What is expected >>
The listing below holds a line with "BOZ25 (149, 1073)" and a line with "vettefab (976, 794)". Reproduce those two lines exactly, plus everything between them.

Entries provided >>
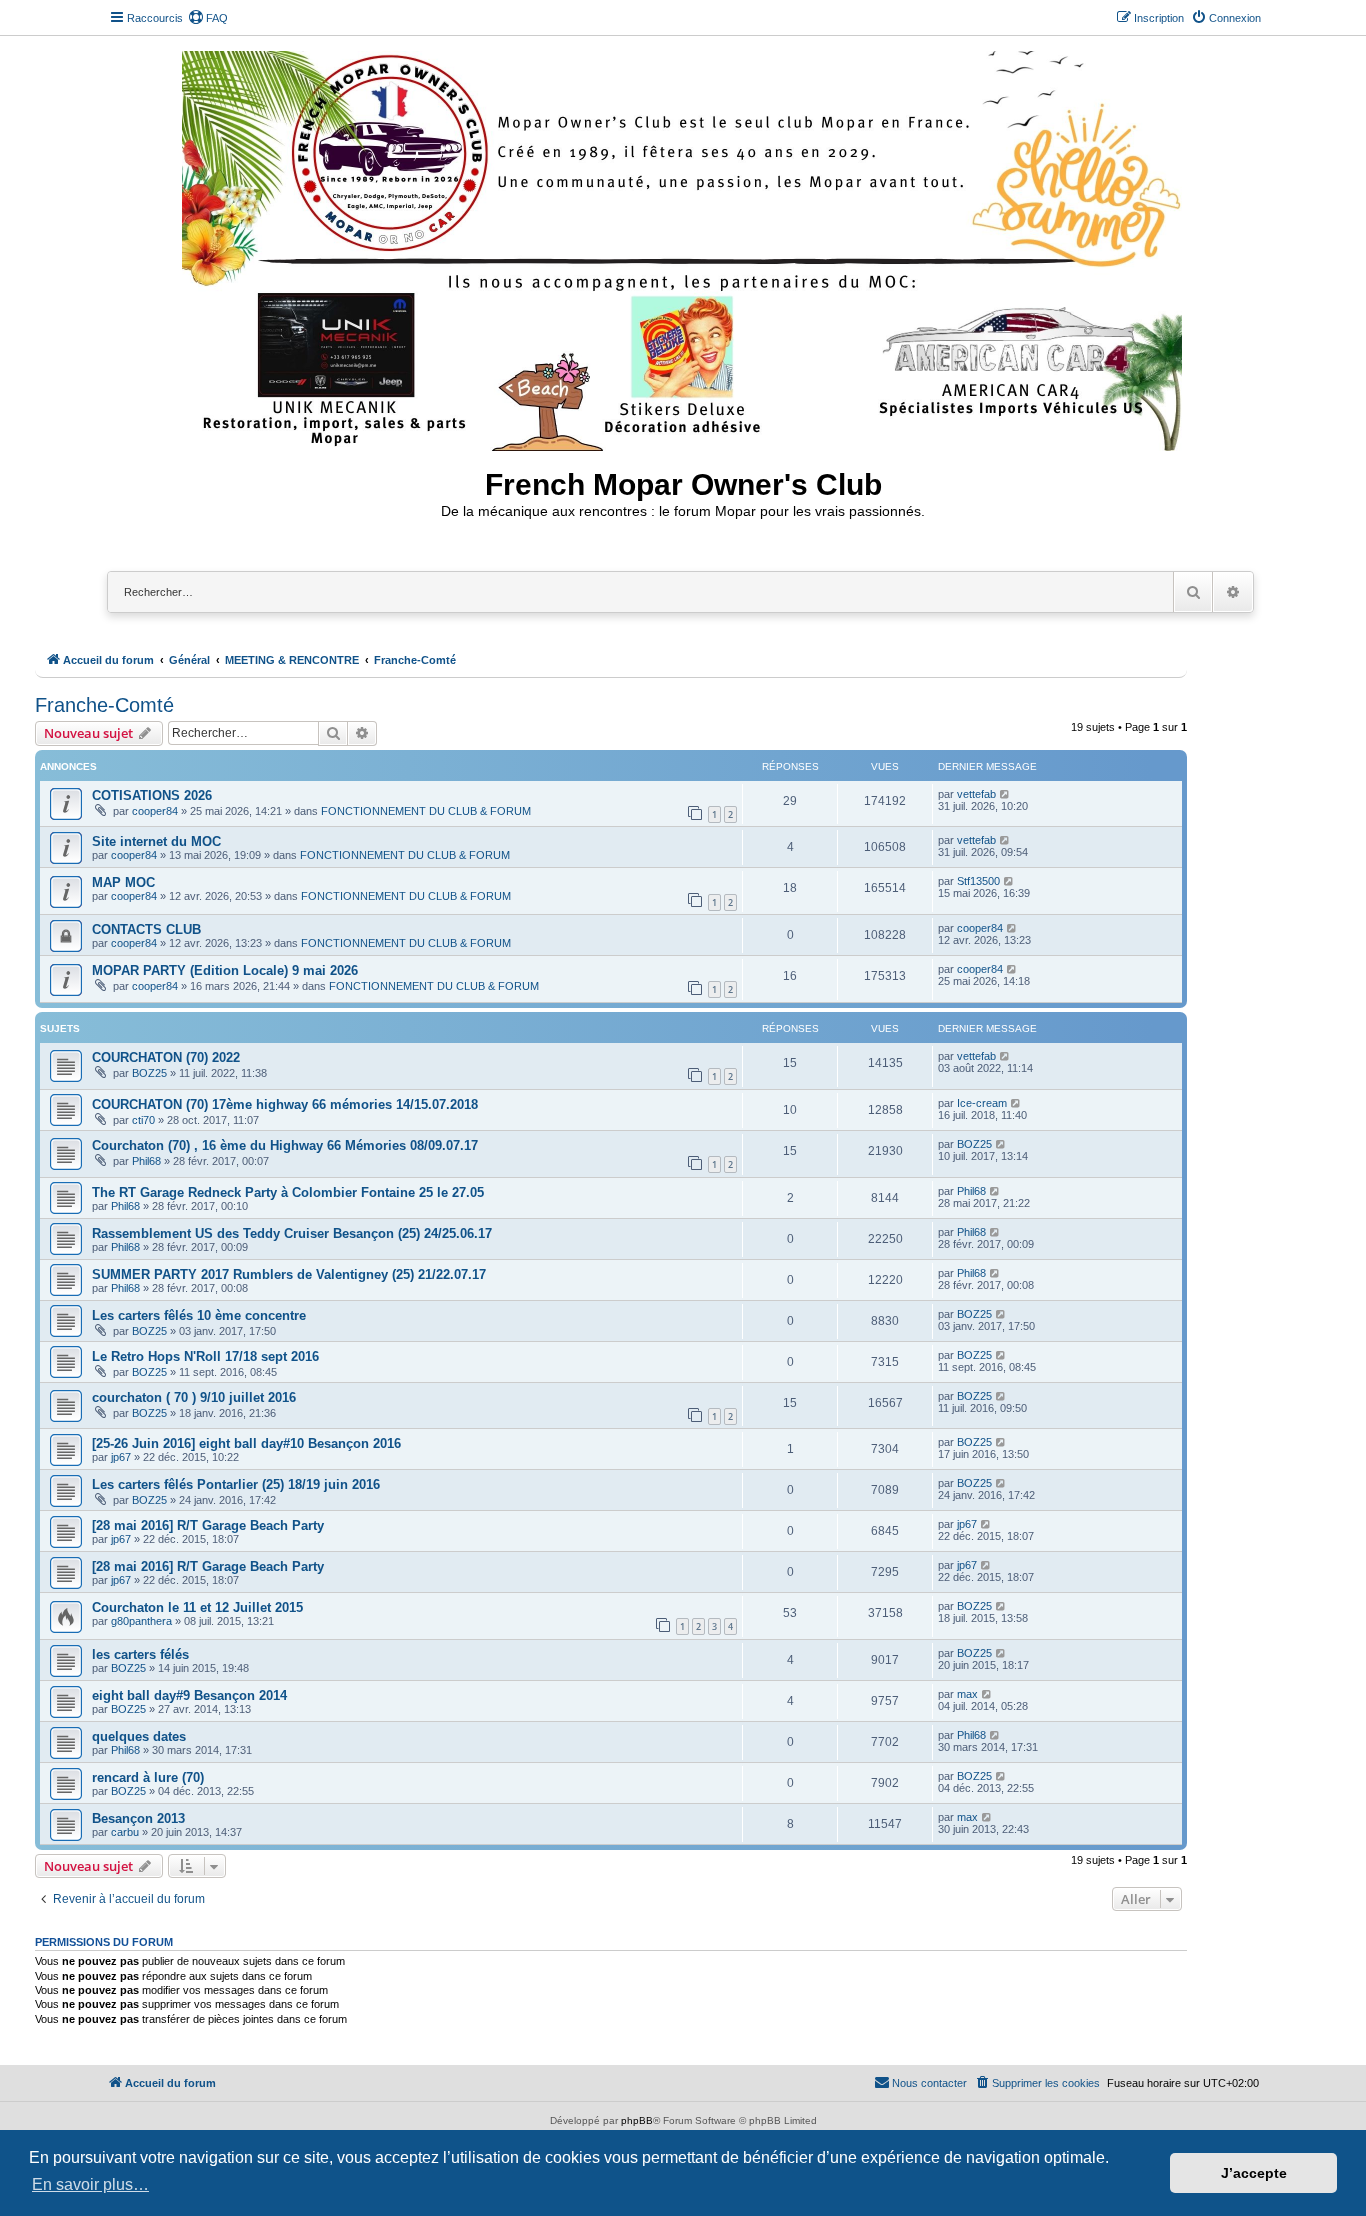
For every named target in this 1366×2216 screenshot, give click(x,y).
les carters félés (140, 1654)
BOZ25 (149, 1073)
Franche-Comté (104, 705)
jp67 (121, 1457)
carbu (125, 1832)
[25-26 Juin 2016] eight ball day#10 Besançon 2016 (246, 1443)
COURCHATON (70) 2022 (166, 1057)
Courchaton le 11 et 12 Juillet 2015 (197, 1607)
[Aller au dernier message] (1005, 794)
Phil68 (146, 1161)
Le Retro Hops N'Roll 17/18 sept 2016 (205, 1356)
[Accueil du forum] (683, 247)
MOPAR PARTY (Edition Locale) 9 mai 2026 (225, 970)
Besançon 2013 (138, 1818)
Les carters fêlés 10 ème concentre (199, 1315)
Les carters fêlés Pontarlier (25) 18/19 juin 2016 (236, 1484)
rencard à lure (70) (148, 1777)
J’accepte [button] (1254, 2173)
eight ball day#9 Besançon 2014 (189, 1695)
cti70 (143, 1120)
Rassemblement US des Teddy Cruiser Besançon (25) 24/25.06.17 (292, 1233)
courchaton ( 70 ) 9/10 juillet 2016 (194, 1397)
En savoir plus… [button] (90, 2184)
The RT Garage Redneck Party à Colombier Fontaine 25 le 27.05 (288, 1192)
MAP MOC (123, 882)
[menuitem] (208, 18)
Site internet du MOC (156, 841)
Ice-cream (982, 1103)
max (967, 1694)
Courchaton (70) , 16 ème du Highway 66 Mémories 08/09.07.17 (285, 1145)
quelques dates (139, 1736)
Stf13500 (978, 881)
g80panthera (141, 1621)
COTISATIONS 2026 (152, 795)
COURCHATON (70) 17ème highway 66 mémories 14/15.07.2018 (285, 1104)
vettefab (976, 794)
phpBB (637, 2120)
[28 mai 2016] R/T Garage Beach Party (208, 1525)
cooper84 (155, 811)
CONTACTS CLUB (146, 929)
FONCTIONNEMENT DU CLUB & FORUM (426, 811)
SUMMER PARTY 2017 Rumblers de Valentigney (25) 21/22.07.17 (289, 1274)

Written reply >>
BOZ25 (149, 1073)
Franche-Comté (104, 705)
jp67 (121, 1457)
carbu (125, 1832)
[25-26 Juin 2016] eight ball day#10 Besançon 2016 (246, 1443)
COURCHATON (70) 2022 (166, 1057)
Courchaton le 11 et 12 Juillet 2015 (197, 1607)
[Aller au dernier message] (1005, 794)
Phil68 (146, 1161)
Le Retro Hops N'Roll 17/18 sept 2016 (205, 1356)
[Accueil du forum] (683, 247)
MOPAR PARTY (Edition Locale) 9 mai 2026 (225, 970)
Besançon 2013 (138, 1818)
Les carters fêlés 10 ème concentre (199, 1315)
Les carters fêlés Pontarlier (25) 18/19 juin 2016 (236, 1484)
rencard à lure (70) (148, 1777)
J’accepte [button] (1254, 2173)
eight ball day#9 Besançon 2014 (189, 1695)
cti70 (143, 1120)
Rassemblement US des Teddy Cruiser Besançon (25) 24/25.06.17 (292, 1233)
courchaton ( 70 ) 9/10 juillet 2016 (194, 1397)
En savoir plus… [button] (90, 2184)
The RT Garage Redneck Party à Colombier Fontaine 25 le 27.05 (288, 1192)
MAP MOC (123, 882)
[menuitem] (208, 18)
Site internet du MOC (156, 841)
Ice-cream (982, 1103)
max (967, 1694)
Courchaton (70) , 16 ème du Highway 66 Mémories 08/09.07.17 (285, 1145)
quelques dates (139, 1736)
Stf13500 (978, 881)
g80panthera (141, 1621)
COTISATIONS 2026 (152, 795)
COURCHATON (70) 17ème highway 66 mémories 14/15.07.2018 (285, 1104)
vettefab (976, 794)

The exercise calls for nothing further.